一般講演(ポスター発表) PA3-044 (Poster presentation)

海草藻場のパッチ状分布が小型無脊椎動物の機能群多様性の空間異質性を促進する:機能群構造決定機構における環境と空間の相対的重要性

*山田勝雅(水研セ・西海区), 田中義幸(JAMSTEC・むつ),仲岡雅裕(北大・フィールド科学)
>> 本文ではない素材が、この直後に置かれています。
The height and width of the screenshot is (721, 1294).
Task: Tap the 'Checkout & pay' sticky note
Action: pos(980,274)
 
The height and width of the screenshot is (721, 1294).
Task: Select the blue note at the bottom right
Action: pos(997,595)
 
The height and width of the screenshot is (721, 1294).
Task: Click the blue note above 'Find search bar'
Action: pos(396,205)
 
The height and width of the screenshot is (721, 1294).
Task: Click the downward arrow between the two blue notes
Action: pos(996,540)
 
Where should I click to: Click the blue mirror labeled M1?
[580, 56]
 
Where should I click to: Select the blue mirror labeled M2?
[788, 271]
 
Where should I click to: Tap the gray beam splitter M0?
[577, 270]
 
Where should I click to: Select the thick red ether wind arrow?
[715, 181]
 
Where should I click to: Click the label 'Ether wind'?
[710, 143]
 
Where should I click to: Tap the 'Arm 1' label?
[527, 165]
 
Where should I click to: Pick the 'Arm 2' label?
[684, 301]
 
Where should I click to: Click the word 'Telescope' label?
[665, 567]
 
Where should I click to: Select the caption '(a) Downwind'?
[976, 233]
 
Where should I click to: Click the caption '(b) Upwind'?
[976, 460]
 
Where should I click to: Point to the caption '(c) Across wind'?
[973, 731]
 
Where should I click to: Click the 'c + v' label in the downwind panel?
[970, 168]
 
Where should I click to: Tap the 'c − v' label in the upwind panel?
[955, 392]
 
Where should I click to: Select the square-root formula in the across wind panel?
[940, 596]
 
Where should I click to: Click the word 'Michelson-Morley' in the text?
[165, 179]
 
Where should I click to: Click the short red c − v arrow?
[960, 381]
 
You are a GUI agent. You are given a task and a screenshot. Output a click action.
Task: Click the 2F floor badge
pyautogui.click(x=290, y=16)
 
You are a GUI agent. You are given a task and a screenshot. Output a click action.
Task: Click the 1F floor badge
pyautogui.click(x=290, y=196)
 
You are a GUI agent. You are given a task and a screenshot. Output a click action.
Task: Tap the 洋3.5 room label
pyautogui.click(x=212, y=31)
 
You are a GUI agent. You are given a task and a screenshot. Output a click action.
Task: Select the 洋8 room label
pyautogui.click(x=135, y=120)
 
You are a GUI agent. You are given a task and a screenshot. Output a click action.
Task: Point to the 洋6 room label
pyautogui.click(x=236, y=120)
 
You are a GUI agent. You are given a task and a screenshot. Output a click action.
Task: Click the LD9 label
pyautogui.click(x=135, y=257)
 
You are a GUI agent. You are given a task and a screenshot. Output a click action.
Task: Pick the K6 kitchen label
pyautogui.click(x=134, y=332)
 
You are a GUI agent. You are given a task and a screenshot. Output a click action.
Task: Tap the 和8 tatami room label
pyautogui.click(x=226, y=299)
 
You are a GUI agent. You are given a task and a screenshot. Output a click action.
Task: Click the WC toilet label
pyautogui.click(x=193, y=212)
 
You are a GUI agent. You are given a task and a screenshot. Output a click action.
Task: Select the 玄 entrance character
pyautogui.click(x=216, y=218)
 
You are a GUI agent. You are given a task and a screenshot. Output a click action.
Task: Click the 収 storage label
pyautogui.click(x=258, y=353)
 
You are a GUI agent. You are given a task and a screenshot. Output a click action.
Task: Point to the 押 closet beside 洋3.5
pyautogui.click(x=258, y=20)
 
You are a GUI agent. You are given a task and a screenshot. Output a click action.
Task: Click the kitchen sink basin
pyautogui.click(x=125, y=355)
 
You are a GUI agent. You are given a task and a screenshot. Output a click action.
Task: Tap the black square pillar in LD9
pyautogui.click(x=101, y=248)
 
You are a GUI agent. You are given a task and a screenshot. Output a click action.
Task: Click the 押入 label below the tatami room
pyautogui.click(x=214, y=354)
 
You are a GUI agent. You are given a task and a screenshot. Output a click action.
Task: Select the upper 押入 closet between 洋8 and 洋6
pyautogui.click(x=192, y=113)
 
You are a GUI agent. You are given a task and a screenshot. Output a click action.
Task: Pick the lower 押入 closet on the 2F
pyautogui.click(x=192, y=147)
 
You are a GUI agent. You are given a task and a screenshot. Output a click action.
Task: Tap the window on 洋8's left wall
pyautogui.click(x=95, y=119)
生物多様性の維持機構や群集構造決定機構の解明における生息地の環境(環境異質性)と空間構造の影響の相対重要性の定量的な評価は現在も議論の最中にある.これまでの研究で,分散能力や生態的機能(例えば,環境に対する応答)が根本的に異なり,生物間の相互作用も独立であると想定された高次分類群別の評価が行われ(例えば,「魚類」や「甲殻類」など),多くの研究で空間構造よりも環境異質性がより重要な役割を果たすことが支持されてきた.しかし,生態的機能が類似する種や競争関係にある種が高次分類群間を超えて含まれる場合もあり(収斂),高次分類群を超えて生物群集を捉えた場合の群集構造決定機構の評価の必要性が言及されている.

本研究は,沿岸域にパッチ状に形成される海草藻場(三陸沿岸)に注目し,海草藻場を棲家とする小型無脊椎動物群集を対象に,それらの機能群の群集構造決定機構における環境と空間の影響の相対重要性を定量的に評価した.機能群は,各種の分散能力と生息場選択の違いを基にし,高次分類群を超えた再分類により構築した.

機能群の多くは従来の報告にあるように環境プロセスによって決定されていたが,空間プロセスのみが重要な役割を果たすという,これまでにあまり報告例のない特異な(機能)群も動物群集内に含まれていた.このことは,異質な環境に海草藻場が形成されることだけでなく,同等の環境であっても空間的に異なる場所に海草藻場が形成されるだけで,特定の機能を持った群が蝟集する場合があることを示唆している.海草藻場が沿岸域にパッチ状に形成しているというだけで,動物群集の機能群多様性が高められているのかもしれない.